Any help would be appreciated.


----------



## mole (Aug 24, 1999)

Better wrap anything with a space in it in quotation marks. Such as:

xcopy /h /e /v /y "C:\Documents and Settings\rudy.MURRAY\Local Settings\Application Data\Microsoft\Outlook\*.*" F:\Users\Rudy\outlookbku

(all on one line)

If you specify the file type, that is up to you, but the *.* will cover all of them. A /c can be added for good measure as this allows a graceful recovery if something goes wrong such as the file is in use.


----------



## rjh4th (Dec 29, 2003)

That sort of worked, it pulled the archive office data file and the extend DAT file, but the outlook office data file did not get backed up. Is there some kind of size limitation that may have kept that file from being copied?


----------



## mole (Aug 24, 1999)

You have the /v switch which will verify each copy and you also have the /y switch to answer "yes". I usually use the combination:

xcopy {source}\*.* {destination}\*.* /s /e /h /c /y 

(/y isn't supported the same in NT as in 2K or XP, nor are the switches exactly the same in Win9x, but generally still apply)

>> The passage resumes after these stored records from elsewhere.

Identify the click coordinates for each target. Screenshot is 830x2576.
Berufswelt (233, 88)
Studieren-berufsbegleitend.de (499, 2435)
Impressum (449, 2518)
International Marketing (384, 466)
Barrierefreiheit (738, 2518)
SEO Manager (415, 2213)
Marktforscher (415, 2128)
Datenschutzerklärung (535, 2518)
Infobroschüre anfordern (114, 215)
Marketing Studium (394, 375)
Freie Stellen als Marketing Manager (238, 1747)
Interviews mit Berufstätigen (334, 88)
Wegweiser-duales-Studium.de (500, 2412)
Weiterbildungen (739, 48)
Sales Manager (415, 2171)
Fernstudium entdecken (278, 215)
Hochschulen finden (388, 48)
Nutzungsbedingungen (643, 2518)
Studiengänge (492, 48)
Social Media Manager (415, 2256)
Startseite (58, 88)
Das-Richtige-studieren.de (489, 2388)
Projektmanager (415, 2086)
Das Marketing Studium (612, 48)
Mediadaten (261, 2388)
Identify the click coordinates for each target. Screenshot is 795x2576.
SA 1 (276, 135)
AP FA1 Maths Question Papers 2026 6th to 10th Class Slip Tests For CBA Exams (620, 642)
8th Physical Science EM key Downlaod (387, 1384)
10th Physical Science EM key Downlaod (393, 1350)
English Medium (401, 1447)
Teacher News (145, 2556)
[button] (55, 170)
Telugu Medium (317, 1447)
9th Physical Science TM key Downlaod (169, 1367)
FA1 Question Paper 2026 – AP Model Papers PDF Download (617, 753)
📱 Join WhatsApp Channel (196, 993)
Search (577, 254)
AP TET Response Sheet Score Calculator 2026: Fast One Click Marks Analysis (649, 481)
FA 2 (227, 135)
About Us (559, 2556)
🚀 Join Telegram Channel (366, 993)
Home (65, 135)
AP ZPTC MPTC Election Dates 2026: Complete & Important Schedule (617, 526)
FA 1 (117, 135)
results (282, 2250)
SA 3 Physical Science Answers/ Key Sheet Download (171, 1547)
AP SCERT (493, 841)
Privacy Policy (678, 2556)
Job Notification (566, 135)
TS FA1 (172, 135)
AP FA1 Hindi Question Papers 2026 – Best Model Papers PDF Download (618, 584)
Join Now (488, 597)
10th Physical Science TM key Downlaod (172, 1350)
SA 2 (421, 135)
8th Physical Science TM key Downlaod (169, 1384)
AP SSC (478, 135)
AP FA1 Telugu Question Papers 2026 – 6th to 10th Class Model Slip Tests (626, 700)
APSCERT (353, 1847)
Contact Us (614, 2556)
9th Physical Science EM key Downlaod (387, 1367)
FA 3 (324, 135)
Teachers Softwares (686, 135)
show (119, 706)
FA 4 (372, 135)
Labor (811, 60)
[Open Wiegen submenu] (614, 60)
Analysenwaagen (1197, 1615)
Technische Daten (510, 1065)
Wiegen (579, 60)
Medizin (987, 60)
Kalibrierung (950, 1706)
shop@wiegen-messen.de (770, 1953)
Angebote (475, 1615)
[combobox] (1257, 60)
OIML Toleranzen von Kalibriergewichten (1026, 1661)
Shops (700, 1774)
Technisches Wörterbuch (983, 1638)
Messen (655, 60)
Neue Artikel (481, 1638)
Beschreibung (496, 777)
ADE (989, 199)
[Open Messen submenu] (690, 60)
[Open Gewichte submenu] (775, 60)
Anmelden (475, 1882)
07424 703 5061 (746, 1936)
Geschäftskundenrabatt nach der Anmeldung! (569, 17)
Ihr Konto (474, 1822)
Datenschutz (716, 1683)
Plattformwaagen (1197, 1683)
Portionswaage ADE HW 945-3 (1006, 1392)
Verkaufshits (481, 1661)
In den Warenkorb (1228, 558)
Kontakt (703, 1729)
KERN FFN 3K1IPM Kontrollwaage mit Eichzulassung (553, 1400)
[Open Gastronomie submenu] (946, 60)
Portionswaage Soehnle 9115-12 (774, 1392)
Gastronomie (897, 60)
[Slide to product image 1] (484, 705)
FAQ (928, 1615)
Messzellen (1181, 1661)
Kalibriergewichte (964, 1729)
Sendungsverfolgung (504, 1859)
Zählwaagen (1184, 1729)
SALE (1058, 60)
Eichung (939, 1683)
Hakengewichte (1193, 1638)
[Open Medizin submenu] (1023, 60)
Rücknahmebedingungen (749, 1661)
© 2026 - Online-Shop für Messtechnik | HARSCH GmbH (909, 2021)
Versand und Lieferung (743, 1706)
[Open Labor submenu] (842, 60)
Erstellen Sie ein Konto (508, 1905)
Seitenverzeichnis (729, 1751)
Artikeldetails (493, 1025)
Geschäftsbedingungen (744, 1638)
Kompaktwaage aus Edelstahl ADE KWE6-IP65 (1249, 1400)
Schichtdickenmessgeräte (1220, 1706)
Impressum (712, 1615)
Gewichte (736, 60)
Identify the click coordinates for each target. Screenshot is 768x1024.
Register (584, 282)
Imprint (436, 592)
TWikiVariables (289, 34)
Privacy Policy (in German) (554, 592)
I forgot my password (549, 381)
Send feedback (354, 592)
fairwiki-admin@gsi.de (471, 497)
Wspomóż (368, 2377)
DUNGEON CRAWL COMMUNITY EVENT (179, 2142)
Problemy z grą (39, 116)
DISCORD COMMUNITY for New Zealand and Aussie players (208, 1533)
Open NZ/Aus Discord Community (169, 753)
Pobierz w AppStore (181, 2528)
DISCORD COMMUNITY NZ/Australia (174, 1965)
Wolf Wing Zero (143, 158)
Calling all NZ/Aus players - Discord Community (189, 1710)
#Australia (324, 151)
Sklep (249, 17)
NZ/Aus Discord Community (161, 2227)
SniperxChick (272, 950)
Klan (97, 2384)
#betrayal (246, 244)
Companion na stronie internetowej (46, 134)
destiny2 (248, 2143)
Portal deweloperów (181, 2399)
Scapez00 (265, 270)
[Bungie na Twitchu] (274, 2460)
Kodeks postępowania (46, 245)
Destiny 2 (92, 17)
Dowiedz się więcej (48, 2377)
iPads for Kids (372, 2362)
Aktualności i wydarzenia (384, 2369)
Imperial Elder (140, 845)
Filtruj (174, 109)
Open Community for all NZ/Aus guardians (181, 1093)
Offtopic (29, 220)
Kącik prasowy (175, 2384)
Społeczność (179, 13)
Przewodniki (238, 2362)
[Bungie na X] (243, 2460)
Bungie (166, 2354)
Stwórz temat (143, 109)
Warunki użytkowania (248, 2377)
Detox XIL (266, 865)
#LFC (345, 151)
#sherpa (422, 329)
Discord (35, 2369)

This gets all files and subdirectories no matter if empty or containing files.

Make sure that you are pointing in the proper directory, mine is located down the same tree except there is an "indentities directory and another named for the CLSID in addition to what you have below "...\local settings\application data\..." . There is no size limit assuming the destination has adequate capacity. You will have to close anything locking the file as well, such as Outlook and make certain that the process is fully closed by checking the task manager and ending task on it if it is still running. Frequently Outlook will continue to run in the bkg. if the database files are large or corrupted. At login/boot-up is a good time to do things before you open applications.


----------